* Begin GIVEN DATA *

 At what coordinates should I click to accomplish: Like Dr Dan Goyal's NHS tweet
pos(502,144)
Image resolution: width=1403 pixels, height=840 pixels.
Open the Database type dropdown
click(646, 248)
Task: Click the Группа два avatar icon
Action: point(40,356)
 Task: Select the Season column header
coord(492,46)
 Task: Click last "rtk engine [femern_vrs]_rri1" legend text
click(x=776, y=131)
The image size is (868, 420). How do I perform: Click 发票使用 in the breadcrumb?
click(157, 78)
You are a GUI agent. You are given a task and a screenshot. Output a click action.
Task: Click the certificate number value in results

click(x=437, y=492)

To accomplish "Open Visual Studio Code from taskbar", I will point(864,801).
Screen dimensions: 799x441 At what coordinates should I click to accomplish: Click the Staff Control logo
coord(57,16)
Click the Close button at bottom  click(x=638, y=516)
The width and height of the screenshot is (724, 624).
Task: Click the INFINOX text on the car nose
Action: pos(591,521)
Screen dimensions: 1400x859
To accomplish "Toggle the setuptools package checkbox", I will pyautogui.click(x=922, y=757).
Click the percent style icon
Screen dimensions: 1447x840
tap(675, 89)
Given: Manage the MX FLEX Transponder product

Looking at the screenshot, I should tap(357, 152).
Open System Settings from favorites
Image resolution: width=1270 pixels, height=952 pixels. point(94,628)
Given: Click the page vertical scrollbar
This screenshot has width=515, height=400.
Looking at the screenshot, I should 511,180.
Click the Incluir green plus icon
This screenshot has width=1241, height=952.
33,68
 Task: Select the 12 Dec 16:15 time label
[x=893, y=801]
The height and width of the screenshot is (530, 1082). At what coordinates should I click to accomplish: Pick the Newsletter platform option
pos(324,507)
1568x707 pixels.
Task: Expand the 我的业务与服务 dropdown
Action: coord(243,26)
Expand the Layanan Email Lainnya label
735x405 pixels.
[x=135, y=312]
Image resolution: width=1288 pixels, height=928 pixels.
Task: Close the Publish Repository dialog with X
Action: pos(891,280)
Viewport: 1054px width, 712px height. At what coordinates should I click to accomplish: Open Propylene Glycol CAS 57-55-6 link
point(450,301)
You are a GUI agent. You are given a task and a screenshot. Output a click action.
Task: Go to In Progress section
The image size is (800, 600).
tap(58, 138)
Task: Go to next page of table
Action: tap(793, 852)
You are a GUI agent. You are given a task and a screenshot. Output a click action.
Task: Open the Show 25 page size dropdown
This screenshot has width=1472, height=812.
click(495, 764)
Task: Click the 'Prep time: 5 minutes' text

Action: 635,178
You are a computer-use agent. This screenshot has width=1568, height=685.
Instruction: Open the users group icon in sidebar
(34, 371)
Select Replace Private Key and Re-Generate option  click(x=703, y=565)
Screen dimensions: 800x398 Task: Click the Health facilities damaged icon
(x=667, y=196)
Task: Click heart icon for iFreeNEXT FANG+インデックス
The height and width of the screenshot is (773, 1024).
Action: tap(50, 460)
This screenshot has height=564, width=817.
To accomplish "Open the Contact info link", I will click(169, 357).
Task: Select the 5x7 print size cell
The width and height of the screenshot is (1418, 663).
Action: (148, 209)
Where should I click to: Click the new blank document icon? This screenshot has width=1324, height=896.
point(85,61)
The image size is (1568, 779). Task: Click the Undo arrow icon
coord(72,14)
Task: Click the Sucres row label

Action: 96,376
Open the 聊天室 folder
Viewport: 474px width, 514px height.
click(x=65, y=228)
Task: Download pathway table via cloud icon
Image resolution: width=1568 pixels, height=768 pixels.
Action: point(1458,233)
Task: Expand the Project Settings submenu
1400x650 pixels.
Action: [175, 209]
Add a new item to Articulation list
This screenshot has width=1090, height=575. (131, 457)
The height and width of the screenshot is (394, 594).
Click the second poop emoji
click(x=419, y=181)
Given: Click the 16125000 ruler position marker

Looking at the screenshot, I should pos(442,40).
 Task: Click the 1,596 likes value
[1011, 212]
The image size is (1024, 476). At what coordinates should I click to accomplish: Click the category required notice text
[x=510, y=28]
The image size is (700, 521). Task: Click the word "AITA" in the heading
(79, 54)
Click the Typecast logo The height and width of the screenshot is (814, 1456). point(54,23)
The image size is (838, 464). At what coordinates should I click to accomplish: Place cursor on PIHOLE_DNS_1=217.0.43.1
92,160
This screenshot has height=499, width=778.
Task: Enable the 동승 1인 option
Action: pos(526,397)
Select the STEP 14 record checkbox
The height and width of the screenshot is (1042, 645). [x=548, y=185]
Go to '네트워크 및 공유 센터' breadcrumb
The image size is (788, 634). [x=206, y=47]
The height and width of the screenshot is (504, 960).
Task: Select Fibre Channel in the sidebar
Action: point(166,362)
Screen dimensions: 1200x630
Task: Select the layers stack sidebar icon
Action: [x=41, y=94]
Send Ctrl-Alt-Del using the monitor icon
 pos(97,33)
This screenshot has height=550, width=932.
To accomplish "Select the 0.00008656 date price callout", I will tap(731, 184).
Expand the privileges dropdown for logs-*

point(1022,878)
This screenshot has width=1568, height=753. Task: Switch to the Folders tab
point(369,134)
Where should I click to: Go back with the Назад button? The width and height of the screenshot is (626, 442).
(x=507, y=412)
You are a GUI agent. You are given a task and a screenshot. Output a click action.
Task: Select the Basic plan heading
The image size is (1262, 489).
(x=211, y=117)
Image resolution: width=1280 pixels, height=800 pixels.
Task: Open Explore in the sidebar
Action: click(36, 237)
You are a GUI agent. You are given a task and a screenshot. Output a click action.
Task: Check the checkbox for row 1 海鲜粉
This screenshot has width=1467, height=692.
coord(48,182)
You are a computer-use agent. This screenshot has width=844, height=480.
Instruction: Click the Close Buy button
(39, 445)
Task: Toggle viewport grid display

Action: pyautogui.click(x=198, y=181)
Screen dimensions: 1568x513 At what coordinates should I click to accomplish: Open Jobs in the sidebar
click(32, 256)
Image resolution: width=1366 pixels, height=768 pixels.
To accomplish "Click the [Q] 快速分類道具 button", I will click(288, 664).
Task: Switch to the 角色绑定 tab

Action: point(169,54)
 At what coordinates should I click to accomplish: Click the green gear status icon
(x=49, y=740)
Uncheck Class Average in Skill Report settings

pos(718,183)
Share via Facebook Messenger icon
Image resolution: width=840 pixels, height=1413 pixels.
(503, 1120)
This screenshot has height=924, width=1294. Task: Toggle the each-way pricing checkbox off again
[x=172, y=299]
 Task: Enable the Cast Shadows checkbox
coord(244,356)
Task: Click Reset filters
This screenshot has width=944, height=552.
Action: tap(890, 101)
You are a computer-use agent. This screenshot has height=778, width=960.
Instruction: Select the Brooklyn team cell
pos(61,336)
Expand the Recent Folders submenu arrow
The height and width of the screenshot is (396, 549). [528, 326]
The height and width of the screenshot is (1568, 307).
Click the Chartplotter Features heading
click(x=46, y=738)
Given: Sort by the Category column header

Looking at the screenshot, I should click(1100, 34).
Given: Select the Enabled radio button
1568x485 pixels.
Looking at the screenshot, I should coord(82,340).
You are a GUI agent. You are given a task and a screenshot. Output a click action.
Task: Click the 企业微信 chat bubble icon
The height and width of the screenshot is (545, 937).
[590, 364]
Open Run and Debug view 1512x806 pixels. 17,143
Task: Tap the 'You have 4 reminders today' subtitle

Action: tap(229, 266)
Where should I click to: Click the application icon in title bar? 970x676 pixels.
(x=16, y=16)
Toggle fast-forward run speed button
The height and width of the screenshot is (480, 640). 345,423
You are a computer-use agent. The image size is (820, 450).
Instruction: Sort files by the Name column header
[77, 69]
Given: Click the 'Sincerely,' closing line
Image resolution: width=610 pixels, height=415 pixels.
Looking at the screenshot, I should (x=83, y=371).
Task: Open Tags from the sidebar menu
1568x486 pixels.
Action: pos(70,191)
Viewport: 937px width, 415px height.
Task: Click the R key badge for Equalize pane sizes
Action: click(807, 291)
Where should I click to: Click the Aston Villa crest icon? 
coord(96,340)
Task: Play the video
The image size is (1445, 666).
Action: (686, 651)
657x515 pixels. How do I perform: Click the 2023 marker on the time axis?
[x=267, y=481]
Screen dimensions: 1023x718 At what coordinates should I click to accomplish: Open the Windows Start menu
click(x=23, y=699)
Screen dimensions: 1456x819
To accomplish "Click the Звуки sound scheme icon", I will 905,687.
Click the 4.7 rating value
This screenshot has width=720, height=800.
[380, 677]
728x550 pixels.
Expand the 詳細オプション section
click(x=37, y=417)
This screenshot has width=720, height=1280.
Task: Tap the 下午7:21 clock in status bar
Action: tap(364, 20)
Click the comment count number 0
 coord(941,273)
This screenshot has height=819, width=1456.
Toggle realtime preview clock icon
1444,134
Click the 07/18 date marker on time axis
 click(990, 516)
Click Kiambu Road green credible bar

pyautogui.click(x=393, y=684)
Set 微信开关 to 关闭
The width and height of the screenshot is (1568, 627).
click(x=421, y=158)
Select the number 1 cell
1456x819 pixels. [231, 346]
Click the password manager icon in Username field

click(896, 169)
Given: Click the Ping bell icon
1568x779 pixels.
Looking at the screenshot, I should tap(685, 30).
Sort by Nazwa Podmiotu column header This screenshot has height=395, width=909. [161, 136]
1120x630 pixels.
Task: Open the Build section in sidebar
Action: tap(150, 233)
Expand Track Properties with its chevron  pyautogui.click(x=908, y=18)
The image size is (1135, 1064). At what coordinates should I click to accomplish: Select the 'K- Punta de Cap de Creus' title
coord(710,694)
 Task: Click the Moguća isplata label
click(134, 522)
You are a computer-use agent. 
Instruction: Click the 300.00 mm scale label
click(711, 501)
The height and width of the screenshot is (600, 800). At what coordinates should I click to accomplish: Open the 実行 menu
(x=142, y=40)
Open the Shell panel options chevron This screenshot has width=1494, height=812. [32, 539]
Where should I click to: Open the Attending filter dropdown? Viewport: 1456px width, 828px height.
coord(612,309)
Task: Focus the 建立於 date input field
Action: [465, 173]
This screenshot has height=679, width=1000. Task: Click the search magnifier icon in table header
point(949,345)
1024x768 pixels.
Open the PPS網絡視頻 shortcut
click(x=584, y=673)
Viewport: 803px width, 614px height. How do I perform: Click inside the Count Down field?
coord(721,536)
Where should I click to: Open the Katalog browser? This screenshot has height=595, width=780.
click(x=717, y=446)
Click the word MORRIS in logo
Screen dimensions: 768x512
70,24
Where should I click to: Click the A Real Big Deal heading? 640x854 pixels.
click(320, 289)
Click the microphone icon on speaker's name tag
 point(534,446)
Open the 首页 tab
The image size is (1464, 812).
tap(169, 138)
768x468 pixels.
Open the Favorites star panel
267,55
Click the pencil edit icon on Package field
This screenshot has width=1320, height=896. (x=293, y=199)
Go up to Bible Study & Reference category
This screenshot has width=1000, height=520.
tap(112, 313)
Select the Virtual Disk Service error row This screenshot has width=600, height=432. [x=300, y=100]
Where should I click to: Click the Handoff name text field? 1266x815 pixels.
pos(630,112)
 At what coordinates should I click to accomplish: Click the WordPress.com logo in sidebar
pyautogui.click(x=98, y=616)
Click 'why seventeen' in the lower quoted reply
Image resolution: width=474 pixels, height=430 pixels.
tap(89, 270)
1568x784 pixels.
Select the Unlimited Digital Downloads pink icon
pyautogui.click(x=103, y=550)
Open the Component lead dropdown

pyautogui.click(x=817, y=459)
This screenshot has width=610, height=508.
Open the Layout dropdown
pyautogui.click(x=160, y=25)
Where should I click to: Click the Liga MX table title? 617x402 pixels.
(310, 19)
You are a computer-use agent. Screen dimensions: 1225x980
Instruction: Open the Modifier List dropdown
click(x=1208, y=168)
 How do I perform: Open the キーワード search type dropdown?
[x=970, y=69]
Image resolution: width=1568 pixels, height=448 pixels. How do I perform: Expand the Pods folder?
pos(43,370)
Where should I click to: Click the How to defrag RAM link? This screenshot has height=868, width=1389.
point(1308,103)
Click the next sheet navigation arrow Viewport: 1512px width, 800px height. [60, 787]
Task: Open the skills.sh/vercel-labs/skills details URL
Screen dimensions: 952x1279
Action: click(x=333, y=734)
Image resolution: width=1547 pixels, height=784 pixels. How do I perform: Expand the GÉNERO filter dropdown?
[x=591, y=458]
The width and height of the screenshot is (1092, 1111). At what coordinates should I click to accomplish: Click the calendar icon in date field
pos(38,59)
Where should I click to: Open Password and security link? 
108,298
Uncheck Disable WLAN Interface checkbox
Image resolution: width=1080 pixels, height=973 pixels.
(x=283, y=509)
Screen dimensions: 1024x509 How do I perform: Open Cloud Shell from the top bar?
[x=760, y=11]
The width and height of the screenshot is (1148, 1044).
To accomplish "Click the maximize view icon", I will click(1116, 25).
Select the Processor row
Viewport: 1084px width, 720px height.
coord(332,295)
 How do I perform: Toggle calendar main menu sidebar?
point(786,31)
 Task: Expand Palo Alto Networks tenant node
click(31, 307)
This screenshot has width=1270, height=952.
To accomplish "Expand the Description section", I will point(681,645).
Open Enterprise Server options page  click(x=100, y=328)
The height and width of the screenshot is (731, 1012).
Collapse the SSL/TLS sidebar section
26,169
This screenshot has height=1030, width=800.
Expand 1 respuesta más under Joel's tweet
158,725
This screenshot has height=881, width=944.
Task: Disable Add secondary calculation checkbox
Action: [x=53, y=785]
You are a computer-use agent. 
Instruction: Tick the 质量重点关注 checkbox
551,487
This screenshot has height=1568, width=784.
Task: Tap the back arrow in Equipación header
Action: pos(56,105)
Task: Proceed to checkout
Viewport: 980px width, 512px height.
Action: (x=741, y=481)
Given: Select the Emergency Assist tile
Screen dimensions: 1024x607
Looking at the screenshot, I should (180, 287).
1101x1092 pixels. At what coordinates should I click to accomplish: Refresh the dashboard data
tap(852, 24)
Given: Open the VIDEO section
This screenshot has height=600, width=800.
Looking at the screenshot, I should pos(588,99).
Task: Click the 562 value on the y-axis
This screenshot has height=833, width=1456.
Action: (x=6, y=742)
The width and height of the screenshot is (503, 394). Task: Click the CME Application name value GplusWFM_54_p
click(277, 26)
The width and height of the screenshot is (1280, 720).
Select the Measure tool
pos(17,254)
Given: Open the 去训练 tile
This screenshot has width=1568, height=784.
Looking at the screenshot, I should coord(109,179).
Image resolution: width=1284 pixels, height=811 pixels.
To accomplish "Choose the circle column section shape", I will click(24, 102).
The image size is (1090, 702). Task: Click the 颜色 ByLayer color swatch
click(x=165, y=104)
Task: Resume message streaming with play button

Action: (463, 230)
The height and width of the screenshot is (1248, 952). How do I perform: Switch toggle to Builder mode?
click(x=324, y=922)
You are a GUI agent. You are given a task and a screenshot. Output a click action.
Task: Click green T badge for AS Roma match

* End GIVEN DATA *

• **PROMPT**:
Tally the lines in the entries above that contain the string "computer", with matching sensitive to case, and state only the number.

• **TASK OUTPUT**:
7